“How often have I lain beneath rain on a strange roof, thinking of home.”
— William Faulkner
Three and a half years ago, I left my home state in the firm belief that I would not move back again. Heading west, I knew I would return to New Mexico for visits, but that was it. Now I am back in the Land of Enchantment for the foreseeable future.
The time I spent in New Mexico while living elsewhere was richer. I became more aware of the differing cultures and my own roots. Even the desert landscape seemed more vibrant.

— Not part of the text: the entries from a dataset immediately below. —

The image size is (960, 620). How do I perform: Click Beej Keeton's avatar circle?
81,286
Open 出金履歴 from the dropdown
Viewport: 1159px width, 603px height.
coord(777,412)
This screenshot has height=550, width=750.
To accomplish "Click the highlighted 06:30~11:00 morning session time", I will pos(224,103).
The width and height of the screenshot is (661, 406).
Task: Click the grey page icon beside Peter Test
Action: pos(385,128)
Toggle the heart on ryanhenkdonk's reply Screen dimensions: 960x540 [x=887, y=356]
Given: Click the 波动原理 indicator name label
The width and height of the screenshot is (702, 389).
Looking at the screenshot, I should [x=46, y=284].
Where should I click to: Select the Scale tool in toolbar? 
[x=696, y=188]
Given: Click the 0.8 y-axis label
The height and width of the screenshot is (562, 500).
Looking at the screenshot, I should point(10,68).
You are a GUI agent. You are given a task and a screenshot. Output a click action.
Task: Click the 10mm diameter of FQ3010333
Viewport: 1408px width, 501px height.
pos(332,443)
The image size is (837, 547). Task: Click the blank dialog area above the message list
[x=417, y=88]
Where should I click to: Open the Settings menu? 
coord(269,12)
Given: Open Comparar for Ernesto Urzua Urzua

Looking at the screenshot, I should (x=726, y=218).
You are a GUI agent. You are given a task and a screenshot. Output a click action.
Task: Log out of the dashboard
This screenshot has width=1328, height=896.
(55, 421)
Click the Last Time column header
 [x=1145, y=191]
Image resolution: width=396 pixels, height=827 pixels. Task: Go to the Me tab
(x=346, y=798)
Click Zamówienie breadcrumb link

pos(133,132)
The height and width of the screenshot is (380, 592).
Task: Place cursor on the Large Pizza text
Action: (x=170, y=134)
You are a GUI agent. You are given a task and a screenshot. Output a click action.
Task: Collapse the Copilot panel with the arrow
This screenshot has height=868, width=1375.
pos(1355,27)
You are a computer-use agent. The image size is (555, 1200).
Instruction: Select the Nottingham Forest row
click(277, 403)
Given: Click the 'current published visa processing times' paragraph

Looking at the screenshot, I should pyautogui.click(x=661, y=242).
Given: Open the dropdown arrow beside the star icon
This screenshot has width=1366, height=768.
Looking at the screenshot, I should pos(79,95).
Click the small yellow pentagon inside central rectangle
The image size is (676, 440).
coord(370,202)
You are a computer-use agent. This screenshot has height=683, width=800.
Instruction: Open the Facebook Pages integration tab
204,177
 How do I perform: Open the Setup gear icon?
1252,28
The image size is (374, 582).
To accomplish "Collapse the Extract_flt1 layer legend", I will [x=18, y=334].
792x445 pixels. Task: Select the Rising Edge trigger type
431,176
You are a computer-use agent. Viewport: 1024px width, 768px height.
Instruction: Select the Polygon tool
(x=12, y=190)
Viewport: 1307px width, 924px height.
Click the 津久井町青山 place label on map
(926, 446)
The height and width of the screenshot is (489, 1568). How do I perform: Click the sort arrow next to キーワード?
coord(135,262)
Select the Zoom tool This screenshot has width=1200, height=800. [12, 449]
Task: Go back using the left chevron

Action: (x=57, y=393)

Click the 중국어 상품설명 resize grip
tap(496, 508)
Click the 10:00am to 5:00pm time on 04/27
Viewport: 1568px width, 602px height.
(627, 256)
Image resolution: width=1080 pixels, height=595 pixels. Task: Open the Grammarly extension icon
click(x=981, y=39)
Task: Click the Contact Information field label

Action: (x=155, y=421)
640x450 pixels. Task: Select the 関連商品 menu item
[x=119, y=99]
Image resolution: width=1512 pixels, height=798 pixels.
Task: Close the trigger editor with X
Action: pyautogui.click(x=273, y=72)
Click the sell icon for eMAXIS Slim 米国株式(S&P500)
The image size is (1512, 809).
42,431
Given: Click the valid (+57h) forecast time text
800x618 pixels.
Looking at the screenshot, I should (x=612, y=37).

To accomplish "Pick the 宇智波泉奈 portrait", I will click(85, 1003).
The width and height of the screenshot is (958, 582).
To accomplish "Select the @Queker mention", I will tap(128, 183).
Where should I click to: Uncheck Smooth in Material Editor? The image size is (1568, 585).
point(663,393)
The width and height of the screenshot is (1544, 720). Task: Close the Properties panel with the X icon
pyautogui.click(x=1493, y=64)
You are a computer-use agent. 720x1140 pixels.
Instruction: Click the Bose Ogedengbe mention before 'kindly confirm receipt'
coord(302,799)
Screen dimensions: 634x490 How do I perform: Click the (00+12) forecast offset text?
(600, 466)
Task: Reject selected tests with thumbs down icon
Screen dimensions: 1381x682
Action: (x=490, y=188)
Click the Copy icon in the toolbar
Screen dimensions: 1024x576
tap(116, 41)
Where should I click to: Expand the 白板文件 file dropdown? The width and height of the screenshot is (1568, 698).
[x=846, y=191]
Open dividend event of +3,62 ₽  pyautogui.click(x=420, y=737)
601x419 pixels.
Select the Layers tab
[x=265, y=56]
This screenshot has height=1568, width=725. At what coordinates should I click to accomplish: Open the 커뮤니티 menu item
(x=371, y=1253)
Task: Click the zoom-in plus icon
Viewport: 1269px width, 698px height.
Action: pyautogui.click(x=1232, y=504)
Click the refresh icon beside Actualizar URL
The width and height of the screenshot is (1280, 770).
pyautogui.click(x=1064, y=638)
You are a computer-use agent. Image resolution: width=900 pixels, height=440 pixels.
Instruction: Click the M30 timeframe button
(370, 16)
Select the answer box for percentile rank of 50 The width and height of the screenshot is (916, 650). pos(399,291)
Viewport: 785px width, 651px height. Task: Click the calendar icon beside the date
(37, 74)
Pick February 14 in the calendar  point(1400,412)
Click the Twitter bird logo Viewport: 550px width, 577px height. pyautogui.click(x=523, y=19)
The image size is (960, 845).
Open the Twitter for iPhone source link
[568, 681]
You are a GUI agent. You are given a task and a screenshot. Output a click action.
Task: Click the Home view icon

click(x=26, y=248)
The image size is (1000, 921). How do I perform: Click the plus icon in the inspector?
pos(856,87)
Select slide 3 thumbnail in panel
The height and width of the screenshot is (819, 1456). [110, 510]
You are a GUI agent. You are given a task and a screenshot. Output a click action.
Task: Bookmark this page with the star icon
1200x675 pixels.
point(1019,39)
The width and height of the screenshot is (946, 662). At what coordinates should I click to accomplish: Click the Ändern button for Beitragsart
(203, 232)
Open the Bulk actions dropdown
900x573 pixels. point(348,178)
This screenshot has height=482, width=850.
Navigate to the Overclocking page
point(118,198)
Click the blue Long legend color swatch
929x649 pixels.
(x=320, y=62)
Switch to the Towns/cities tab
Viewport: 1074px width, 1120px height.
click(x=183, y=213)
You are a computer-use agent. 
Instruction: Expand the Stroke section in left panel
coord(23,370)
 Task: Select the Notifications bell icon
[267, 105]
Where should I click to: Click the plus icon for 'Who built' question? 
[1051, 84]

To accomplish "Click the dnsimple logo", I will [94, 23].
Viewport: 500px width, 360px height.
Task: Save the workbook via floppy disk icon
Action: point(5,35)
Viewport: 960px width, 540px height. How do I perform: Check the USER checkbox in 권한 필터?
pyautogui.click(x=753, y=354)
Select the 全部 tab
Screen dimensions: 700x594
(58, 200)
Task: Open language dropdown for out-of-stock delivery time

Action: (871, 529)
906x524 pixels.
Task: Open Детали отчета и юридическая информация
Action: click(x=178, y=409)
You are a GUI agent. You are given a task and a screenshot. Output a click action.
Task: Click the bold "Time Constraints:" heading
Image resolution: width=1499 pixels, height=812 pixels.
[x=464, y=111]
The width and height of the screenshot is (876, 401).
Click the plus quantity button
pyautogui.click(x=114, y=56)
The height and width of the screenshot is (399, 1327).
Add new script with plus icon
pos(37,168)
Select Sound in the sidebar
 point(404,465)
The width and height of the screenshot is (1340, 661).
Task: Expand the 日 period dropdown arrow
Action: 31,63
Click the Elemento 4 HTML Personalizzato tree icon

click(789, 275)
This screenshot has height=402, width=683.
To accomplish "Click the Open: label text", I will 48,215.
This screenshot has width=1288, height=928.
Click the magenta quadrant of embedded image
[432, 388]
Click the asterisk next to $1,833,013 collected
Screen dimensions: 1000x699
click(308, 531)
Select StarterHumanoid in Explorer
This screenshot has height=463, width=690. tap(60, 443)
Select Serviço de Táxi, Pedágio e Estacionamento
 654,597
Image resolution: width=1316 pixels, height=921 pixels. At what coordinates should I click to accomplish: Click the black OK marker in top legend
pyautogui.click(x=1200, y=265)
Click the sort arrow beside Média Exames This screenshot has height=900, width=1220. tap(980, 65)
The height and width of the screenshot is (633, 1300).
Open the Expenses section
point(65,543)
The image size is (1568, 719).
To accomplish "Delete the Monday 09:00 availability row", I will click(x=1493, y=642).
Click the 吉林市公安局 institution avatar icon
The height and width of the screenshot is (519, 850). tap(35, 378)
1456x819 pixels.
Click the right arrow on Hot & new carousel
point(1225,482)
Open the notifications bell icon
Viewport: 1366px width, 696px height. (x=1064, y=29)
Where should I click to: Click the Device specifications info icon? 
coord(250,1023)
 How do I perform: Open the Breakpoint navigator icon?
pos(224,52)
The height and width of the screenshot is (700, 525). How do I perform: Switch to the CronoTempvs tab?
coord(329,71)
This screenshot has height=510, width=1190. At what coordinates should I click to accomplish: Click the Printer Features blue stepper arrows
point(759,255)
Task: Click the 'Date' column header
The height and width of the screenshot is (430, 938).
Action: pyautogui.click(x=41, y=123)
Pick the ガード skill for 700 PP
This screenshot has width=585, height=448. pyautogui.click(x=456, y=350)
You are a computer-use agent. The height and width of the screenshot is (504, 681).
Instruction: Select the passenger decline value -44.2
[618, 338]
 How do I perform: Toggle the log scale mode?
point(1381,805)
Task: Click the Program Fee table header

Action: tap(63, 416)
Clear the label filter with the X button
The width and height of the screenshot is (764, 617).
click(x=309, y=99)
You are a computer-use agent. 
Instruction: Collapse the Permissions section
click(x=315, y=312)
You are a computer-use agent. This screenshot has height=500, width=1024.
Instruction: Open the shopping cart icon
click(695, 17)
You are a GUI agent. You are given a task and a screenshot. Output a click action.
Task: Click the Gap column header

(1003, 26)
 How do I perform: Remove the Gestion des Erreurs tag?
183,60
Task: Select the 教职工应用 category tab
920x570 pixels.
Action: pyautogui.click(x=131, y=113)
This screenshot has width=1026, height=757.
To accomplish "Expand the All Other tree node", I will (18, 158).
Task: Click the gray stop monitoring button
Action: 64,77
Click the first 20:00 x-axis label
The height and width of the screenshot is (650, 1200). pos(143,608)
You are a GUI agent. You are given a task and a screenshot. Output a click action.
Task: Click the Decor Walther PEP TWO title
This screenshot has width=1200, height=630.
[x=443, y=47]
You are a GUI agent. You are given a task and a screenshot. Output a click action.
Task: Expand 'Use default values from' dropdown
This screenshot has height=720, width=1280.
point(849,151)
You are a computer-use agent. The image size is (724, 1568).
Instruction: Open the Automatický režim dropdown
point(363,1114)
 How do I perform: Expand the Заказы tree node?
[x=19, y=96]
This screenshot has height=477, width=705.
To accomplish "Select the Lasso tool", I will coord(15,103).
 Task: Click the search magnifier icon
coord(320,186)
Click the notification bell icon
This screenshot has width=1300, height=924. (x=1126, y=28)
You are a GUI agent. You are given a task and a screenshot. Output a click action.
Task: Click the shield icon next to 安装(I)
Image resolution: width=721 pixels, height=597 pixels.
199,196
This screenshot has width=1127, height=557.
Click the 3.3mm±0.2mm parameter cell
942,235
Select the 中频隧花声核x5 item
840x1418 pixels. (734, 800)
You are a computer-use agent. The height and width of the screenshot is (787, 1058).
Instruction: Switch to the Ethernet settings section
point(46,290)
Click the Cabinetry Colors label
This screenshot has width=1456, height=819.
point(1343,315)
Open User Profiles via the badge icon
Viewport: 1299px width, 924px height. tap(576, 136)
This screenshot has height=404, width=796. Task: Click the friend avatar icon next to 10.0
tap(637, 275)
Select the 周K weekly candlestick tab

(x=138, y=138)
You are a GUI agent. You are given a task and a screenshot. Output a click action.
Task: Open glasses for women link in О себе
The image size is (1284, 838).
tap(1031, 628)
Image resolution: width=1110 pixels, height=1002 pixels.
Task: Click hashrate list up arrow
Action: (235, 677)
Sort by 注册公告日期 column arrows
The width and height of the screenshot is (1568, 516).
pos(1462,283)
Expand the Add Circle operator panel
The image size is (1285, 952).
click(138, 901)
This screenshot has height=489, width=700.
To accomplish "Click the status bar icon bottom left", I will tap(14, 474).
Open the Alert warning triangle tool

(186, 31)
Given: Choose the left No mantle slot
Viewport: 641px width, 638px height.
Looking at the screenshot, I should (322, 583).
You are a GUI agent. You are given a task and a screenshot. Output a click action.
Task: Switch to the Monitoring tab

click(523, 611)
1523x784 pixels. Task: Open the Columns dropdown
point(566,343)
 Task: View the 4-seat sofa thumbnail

I moved away for the sake of following opportunity, and I have no regrets for doing so. I feel everything happens for a reason and I leave it to God to direct me to rewarding successes and mistakes to learn from. I returned for family at a time when my family faces new challenges and my last opportunity came to an end.
The decision to move back was not easy emotionally, but it was an easy one to make. Fiancé and I knew it was time to start over, to be with family and carve out a new path. Time to step back, take stock of what is really important, and start again from a firm foundation. It is also a time to look forward years down the road and think of what we would regret more – moving closer to family or staying away? Staying apart from family still kept our thoughts with them. We couldn’t help but think that we should be helping, doing something, if only by being closer. Sleep was difficult and the feeling of being orphaned was prevalent in each day.
There is a lot to do and figure out. A lot of work ahead of us. We are not home quite yet, at least geographically. What I have developed is a sense of home apart from a place, but in a person. Fiancé is my home, no matter where I am. We’ll move forward together…no matter where we move.